• [YOUR ASSIGNMENT] Look through the data that follows and copy each line with the string "menu".

• [INPUT RECORDS]
==*==

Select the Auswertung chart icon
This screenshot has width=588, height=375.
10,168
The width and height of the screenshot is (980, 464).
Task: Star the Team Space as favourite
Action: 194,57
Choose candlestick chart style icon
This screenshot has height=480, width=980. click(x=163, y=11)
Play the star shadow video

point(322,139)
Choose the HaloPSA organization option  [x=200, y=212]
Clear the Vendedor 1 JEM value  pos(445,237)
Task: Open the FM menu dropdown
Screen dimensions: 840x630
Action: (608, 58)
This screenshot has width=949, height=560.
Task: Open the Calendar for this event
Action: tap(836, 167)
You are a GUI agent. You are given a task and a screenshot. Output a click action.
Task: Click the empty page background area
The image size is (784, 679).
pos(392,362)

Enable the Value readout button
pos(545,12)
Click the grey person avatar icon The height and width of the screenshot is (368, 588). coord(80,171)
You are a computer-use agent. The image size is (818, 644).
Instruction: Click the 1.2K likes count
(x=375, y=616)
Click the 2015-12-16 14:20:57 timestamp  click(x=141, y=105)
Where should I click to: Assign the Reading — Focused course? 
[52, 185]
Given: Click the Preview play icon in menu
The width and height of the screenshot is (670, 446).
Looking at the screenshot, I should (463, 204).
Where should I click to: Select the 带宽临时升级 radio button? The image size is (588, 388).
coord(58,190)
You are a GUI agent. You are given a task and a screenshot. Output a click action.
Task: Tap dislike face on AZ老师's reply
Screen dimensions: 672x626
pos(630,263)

==*==

• [SOLUTION BELOW]
Task: Open the FM menu dropdown
Given: Click the Preview play icon in menu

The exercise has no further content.